ЗАДАЧИ И УПРАЖНЕНИЯ →
[1] Перепишите без изменений отрывок из текста о прозе Ю.Б. от «Вот этот разговор» до «или зашумел океан.».
[2] Объясните в одном–трёх предложениях, почему в тексте о прозе Ю.Б. не оспаривается мнение Бунина о том, что проза должна быть скучноватой.

ТЕКСТ →
━━━━━━━━━━━━━━━━

Вот этот разговор вспомнился спустя какое-то время после прочтения романа Ю.Б. «Сердце Анубиса». Представьте себе лирического героя, чьи друзья (по тексту «близнецы-братья») – собаки, чей враг – непостижимое «сверхзвездное существо», он должен быть личностью на самом деле необыкновенной. Я-то почти шучу, но ощущение-то было нешуточным. Таким ощущением необыкновенности сопровождалось знакомство и с другими книгами этого автора. У этой необыкновенности был отчетливый характер события – будто совсем рядом, за стеной, загрохотал поезд или зашумел океан.

У кого-то записано одно высказывание Бунина, о том, что так же, как поэзия – глуповата, проза должна быть – скучновата. С тем, что здесь касается прозы, не возьмусь спорить – потому что действительно замечаю этот признак у всех книг, которые мне нравятся. Но ведь прозу Ю.Б. назвать «скучноватой» просто не придет в голову. Ее яркая индивидуальность прежде всего обращает на себя внимание, хотя нельзя сказать, что отдельным ее чертам не уделялось внимания в литературе прежде. Отказ от устоявшихся литературных канонов, маргинальное существование как концентрированная питательная среда для творчества – вспоминаются у Буковски, у Миллера (и в связи с кем его только не поминали, но тем не менее). Стихийное неуправляемое начало, взламывающее всевозможные социально-бюрократические рамки – у Кена Кизи. Мученье и отчаянье перед внезапным «костоломным мигом красоты» человека, который уже даже не в силах понять, спасает его сейчас этот миг или добивает – описывает в «И поджег этот дом» Стайрон. Бесшабашное веселье на грани серьезного риска – почти так весел Хеллер в «Уловке-22». Перечисляю очень бегло, к тому же пропускаю такой мощный культурный пласт, как философско-водочная русская литература, — о принадлежности к коему творчества Ю.Б. и так достаточно говорится. Кажется, будто все названо, и все же остается что-то еще, непреодолимо узнаваемое.

━━━━━━━━━━━━━━━━

ИСХОДНЫЕ ДАННЫЕ →
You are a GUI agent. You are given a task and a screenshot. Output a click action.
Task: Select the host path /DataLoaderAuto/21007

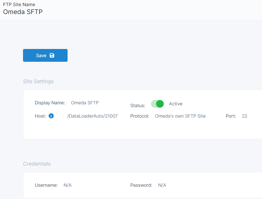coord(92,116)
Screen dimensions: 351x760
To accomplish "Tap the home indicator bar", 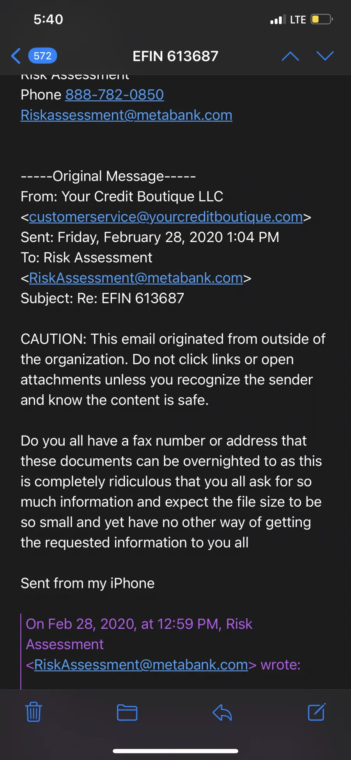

━━━━━━━━━━━━━━━━

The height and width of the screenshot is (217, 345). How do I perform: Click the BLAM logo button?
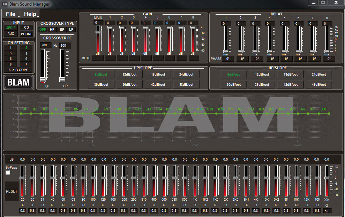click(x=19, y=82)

━━━━━━━━━━━━━━━━

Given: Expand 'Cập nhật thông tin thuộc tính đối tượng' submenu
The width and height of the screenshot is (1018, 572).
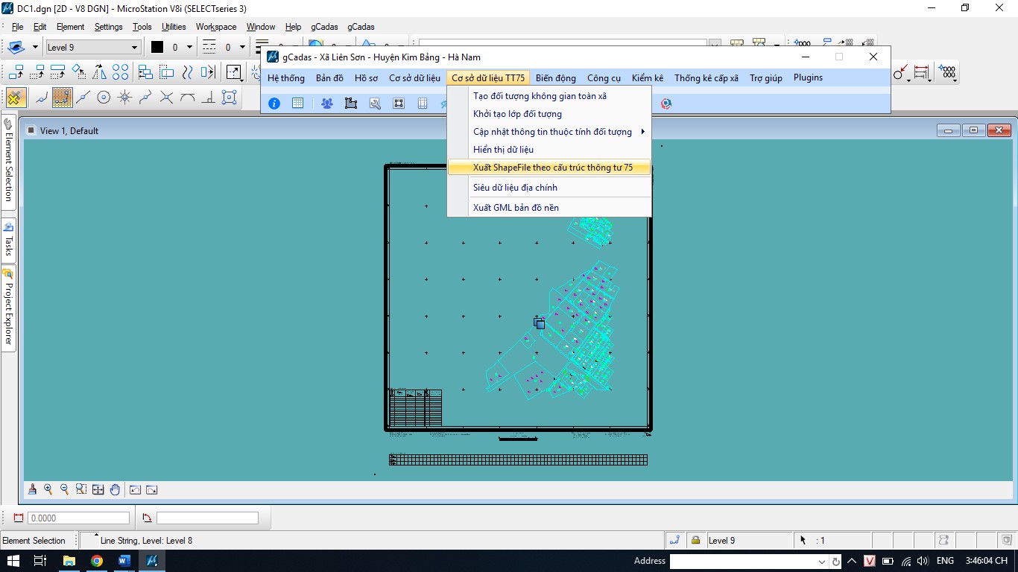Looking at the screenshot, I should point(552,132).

━━━━━━━━━━━━━━━━

РЕШЁННЫЕ ЗАДАЧИ →
[1]
Вот этот разговор вспомнился спустя какое-то время после прочтения романа Ю.Б. «Сердце Анубиса». Представьте себе лирического героя, чьи друзья (по тексту «близнецы-братья») – собаки, чей враг – непостижимое «сверхзвездное существо», он должен быть личностью на самом деле необыкновенной. Я-то почти шучу, но ощущение-то было нешуточным. Таким ощущением необыкновенности сопровождалось знакомство и с другими книгами этого автора. У этой необыкновенности был отчетливый характер события – будто совсем рядом, за стеной, загрохотал поезд или зашумел океан.

[2] Автор текста не берётся спорить с этим мнением, потому что действительно замечает этот признак у всех книг, которые ему нравятся.